M.C. Beaton was born in Glasgow, Scotland. She started her first job as a bookseller in charge of the fiction department at John Smith & Sons Ltd. While bookselling, by chance, she received an offer from the Scottish Daily Mail to review variety shows and quickly rose to become their theatre critic.

She left Smith’s to join Scottish Field magazine as a secretary in the advertising department, without any shorthand or typing experience, but quickly got the job of fashion editor instead. She then moved to the Scottish Daily Express where she reported mostly on crime. This was followed by a move to Fleet Street to the Daily Express where she became chief woman reporter.

After marrying Harry Scott Gibbons and having a son, Charles, Marion moved to the United States where Harry had been offered the position of editor of the Oyster Bay Guardian. They subsequently moved to Virginia and Marion worked as a waitress in a greasy spoon in Alexandria while Harry washed the dishes. Both then got jobs at Rupert Murdoch’s new tabloid, The Star, and moved to New York.

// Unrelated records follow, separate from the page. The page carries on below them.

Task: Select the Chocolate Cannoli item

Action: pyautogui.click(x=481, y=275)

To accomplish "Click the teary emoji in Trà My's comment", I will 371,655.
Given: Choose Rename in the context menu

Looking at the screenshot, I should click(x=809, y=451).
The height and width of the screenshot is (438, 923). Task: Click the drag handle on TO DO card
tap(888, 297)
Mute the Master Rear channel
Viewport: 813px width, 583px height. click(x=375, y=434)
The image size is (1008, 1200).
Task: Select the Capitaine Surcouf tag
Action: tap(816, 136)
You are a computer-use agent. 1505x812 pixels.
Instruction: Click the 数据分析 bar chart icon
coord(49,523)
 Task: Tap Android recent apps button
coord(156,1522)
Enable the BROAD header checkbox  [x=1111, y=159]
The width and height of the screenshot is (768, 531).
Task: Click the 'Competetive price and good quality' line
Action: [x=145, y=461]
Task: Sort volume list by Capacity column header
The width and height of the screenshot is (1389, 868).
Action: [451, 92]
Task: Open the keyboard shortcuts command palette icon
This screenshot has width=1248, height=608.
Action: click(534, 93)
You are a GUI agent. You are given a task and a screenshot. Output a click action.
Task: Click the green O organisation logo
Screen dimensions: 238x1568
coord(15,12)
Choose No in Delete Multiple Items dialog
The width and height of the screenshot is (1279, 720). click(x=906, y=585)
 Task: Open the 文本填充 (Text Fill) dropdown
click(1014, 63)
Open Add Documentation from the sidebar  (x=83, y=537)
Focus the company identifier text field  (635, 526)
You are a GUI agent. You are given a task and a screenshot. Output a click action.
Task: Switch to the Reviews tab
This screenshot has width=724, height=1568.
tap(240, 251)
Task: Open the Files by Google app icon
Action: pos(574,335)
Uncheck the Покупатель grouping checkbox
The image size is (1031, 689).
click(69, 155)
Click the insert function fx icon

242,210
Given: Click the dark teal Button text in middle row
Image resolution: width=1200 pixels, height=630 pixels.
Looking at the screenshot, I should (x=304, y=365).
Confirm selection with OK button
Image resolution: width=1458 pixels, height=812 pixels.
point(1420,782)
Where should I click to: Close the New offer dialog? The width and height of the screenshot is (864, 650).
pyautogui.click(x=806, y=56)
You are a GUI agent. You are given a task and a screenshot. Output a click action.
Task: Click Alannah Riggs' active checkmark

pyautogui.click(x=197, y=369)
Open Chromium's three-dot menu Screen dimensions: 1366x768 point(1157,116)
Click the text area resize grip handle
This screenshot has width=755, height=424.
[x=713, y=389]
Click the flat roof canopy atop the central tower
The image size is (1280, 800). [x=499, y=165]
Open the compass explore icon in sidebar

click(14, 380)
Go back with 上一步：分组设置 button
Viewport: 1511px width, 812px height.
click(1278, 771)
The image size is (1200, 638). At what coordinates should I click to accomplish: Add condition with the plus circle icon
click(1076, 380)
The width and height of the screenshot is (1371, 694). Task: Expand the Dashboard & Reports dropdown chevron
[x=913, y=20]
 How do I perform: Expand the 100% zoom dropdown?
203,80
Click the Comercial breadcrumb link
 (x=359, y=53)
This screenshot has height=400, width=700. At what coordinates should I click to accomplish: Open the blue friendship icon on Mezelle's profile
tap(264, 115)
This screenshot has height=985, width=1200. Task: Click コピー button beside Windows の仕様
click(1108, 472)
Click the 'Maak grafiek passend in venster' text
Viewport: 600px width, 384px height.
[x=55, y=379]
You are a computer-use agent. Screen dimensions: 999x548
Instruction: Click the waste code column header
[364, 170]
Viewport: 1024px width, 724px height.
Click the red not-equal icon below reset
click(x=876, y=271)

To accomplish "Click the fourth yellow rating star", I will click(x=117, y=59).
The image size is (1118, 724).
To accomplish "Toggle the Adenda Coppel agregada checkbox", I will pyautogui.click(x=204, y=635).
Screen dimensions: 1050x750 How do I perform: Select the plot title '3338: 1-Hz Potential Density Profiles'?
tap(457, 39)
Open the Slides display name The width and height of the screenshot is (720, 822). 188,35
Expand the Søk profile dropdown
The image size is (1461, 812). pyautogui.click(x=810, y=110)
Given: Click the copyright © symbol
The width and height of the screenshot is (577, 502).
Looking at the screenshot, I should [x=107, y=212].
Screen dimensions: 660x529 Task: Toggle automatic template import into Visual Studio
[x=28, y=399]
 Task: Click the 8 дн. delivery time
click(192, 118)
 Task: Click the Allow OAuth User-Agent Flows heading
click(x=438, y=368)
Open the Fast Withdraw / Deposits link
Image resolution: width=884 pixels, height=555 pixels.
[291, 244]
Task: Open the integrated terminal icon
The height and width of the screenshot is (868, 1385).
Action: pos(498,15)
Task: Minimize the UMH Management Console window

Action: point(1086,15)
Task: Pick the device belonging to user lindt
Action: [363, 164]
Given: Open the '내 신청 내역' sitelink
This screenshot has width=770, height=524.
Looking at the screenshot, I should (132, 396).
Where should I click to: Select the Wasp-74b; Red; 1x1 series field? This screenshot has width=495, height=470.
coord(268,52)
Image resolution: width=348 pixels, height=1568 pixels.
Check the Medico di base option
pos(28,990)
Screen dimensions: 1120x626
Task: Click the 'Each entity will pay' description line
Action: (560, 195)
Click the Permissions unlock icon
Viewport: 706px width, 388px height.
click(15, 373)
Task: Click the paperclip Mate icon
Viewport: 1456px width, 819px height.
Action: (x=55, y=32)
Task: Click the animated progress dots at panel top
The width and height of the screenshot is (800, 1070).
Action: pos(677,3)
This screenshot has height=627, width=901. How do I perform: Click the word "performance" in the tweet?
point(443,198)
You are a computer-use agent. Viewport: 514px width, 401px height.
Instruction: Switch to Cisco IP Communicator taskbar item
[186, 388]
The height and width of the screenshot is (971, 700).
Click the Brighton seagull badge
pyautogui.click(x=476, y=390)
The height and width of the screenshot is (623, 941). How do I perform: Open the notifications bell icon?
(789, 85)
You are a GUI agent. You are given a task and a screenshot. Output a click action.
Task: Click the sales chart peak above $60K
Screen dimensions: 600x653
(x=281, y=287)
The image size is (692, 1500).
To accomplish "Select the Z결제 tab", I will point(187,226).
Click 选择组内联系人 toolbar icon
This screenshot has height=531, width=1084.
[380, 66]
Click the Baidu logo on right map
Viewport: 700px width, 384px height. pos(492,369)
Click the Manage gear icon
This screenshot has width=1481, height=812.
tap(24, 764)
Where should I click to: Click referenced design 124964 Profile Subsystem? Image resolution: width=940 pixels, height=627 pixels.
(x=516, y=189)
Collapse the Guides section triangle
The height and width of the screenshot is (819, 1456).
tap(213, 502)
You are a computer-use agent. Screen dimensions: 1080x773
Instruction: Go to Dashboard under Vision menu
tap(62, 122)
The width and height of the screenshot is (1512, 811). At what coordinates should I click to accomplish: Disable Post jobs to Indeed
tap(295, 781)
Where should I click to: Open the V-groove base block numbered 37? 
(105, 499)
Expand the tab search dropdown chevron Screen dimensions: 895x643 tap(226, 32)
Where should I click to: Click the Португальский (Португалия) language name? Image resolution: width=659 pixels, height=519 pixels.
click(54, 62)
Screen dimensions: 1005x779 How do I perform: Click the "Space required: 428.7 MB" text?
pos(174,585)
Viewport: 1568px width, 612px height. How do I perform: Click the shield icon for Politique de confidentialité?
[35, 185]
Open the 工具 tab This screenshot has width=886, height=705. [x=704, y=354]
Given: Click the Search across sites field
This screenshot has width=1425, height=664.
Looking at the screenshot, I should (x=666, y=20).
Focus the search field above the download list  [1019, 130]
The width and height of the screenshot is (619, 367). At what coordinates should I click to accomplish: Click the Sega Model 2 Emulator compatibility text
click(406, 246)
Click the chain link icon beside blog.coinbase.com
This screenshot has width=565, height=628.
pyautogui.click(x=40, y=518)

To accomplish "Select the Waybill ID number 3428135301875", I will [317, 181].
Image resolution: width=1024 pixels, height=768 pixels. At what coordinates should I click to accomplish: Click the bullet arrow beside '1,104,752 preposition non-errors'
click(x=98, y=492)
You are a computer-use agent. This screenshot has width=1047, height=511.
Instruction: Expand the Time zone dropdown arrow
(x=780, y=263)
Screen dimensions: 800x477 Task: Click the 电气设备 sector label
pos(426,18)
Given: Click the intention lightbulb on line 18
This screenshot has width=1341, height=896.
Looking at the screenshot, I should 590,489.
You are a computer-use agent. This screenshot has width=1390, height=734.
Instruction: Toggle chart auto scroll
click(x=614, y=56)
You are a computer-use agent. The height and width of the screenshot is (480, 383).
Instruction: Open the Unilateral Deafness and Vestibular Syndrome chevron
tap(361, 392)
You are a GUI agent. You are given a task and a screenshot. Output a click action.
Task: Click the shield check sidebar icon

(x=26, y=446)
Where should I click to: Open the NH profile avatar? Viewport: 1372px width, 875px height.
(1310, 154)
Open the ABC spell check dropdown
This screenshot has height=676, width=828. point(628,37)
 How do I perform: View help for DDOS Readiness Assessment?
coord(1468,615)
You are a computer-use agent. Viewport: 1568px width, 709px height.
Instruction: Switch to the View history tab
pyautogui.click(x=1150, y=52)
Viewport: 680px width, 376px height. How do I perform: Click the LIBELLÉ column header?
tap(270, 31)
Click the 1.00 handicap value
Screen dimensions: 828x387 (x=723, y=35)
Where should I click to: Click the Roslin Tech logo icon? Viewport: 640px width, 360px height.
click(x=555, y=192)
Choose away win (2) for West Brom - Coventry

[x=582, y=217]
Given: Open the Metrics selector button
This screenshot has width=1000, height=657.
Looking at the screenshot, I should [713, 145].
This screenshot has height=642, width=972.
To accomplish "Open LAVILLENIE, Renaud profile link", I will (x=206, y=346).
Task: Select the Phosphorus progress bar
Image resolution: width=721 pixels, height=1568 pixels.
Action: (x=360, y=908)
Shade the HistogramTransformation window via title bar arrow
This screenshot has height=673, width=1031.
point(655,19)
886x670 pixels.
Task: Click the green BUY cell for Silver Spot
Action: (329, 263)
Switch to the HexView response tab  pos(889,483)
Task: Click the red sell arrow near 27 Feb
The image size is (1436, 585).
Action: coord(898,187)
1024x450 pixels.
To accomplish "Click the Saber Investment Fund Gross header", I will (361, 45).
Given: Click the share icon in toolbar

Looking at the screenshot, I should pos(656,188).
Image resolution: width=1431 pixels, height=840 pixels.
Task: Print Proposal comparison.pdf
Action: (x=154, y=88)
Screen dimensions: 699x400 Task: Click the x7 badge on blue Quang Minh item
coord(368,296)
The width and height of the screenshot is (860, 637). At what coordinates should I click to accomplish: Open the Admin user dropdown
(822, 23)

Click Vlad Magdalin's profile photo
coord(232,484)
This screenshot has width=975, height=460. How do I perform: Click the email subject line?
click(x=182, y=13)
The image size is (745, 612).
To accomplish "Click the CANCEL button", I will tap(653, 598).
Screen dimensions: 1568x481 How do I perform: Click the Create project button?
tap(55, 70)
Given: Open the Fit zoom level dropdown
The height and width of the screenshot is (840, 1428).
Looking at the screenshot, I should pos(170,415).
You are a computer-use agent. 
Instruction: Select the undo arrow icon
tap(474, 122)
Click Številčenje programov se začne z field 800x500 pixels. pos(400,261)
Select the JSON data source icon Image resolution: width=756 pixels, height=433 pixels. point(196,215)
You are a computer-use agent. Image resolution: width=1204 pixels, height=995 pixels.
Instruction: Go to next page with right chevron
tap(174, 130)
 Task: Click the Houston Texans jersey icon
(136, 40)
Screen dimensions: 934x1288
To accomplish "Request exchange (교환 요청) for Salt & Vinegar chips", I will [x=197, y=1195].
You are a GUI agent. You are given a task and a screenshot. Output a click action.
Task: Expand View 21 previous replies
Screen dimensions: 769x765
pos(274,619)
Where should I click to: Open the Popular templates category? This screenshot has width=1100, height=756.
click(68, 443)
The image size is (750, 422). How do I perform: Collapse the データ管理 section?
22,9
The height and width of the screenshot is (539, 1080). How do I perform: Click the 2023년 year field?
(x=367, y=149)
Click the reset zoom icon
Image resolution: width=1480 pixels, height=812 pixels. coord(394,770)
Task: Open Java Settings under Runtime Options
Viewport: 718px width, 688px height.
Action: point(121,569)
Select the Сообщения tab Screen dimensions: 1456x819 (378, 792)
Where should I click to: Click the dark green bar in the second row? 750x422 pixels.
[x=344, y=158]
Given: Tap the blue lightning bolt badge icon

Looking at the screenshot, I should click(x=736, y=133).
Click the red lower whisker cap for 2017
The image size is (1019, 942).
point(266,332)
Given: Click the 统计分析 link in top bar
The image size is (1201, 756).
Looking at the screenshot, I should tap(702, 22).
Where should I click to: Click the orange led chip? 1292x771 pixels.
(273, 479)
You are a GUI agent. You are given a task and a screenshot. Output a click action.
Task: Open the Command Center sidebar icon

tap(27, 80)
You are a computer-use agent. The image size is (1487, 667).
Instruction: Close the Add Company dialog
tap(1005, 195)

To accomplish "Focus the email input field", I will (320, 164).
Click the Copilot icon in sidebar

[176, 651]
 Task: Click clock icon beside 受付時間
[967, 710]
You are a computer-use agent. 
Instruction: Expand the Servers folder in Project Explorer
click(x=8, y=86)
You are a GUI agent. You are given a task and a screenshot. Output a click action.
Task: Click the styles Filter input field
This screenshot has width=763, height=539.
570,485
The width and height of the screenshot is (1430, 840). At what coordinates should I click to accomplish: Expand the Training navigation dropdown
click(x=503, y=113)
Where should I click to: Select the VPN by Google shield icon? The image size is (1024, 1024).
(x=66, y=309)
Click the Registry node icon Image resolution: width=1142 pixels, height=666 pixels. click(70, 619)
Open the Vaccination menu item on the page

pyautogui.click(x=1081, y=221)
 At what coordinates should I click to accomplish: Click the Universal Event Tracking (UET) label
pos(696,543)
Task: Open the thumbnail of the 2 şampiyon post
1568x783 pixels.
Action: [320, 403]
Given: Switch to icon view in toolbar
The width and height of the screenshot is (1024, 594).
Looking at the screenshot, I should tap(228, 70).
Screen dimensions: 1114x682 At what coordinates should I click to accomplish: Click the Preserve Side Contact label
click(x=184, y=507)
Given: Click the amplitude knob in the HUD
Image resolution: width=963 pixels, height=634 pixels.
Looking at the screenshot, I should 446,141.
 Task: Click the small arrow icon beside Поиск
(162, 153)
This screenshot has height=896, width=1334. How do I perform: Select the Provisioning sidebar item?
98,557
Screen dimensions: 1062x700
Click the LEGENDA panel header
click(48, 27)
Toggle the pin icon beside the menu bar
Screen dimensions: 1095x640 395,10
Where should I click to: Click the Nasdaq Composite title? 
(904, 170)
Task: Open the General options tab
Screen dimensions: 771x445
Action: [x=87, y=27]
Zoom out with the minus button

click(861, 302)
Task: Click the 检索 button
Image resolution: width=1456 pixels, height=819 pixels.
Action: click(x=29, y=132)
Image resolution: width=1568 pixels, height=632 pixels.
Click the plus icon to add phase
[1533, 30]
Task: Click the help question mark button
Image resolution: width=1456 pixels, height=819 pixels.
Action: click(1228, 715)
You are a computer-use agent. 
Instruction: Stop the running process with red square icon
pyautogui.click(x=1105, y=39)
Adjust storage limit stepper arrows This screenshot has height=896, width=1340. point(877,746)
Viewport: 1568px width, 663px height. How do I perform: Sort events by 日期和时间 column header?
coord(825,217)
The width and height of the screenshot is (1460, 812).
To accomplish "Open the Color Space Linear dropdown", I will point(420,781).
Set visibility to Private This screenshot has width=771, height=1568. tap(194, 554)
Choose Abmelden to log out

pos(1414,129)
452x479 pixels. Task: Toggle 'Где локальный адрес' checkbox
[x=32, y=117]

Anxious to spend more time at home with her small son, Marion, supported by her husband, started to write Regency romances. After she had written close to 100, and had gotten fed up with the 1811 to 1820 period, she began to write detective stories under the pseudonym of M. C. Beaton. On a trip from the States to Sutherland on holiday, a course at a fishing school inspired the first Hamish Macbeth story.

Marion and Harry returned to Britain and bought a croft house in Sutherland where Harry reared a flock of black sheep. When her son graduated, and both of his parents tired of the long commute to the north of Scotland, they moved to the Cotswolds, where Agatha Raisin was created.